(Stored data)

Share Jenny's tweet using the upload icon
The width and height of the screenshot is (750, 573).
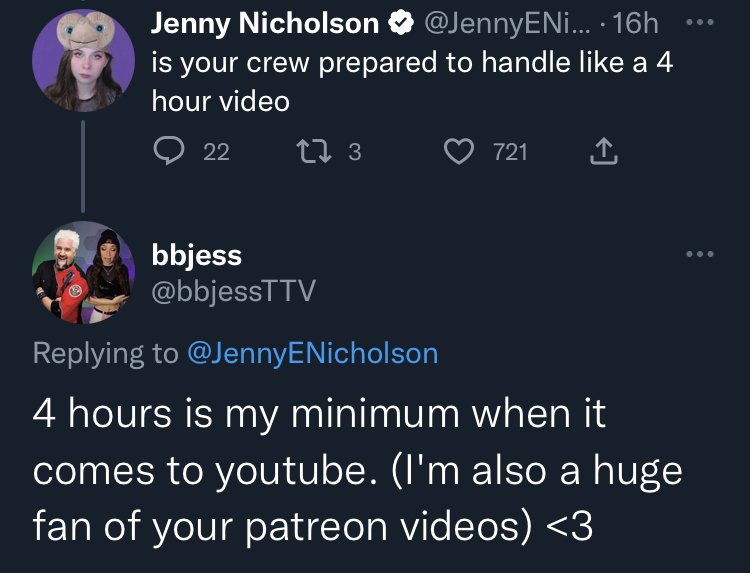tap(604, 151)
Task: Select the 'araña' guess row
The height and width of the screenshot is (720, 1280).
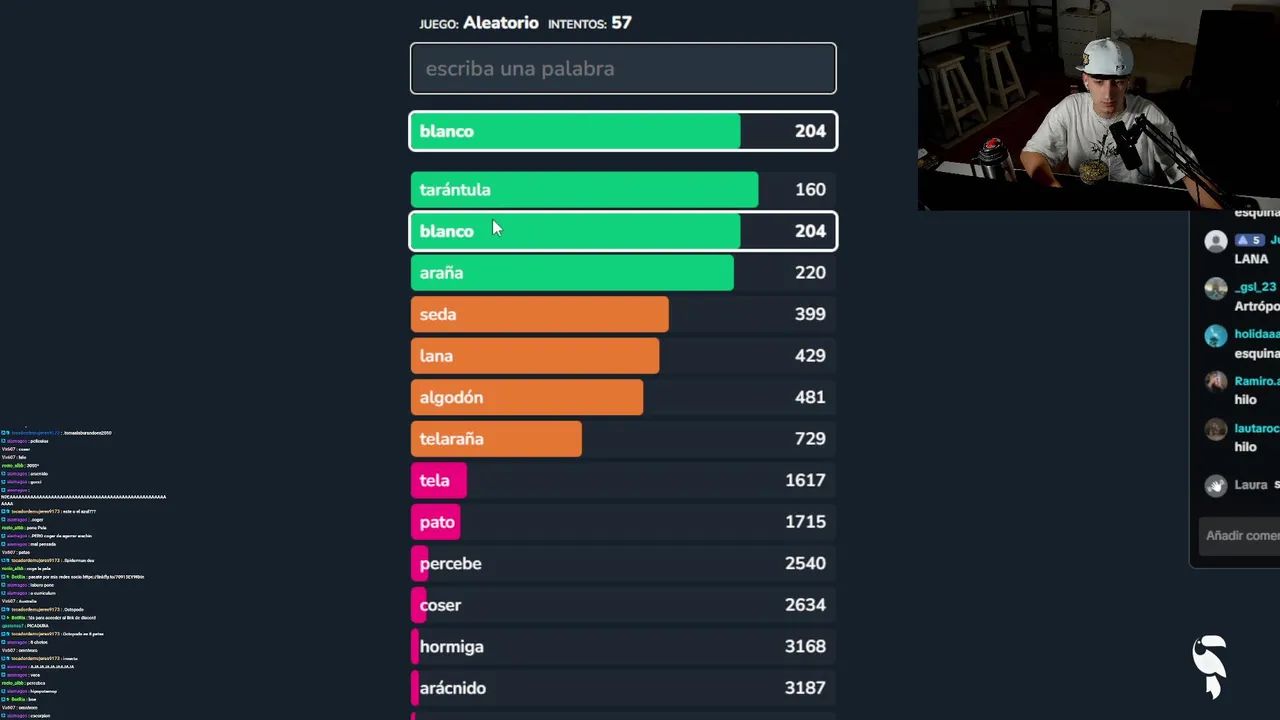Action: click(623, 273)
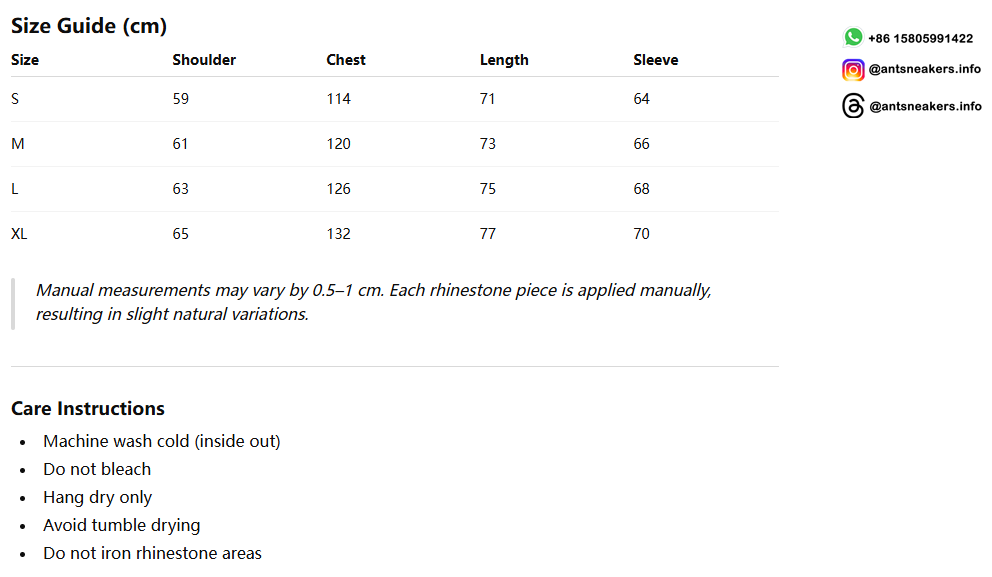Screen dimensions: 992x577
Task: Open Threads handle @antsneakers.info
Action: 925,106
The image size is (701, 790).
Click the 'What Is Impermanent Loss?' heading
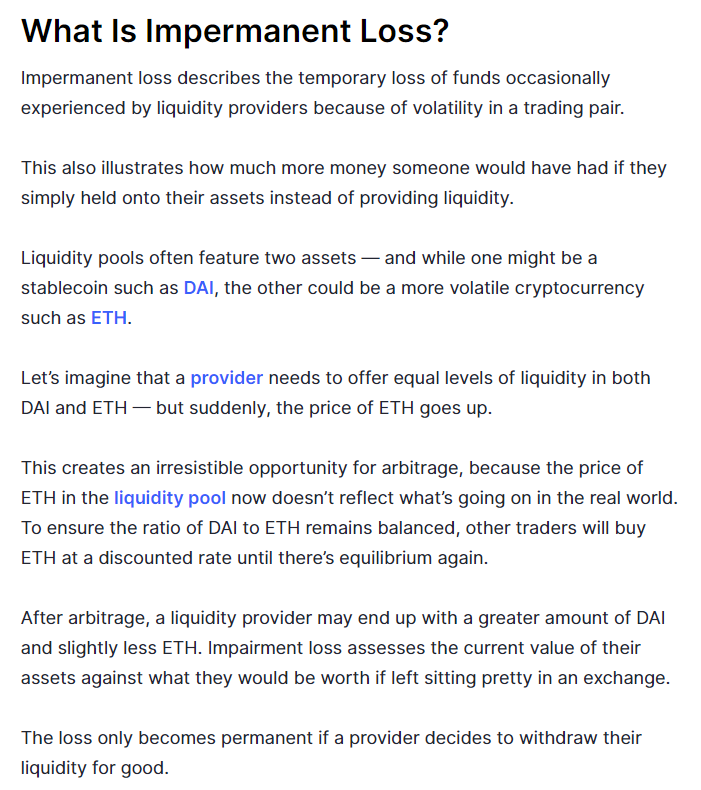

-- Task goal --
An exact restatement is expected of the lines from the line containing "The width and" to the end of the data above, pictures excluded.

-- Task solution --
The width and height of the screenshot is (750, 573).
tap(604, 151)
Task: Select the 'araña' guess row
The height and width of the screenshot is (720, 1280).
Action: click(623, 273)
Screen dimensions: 992x577
Task: Open Threads handle @antsneakers.info
Action: 925,106
The image size is (701, 790).
Click the 'What Is Impermanent Loss?' heading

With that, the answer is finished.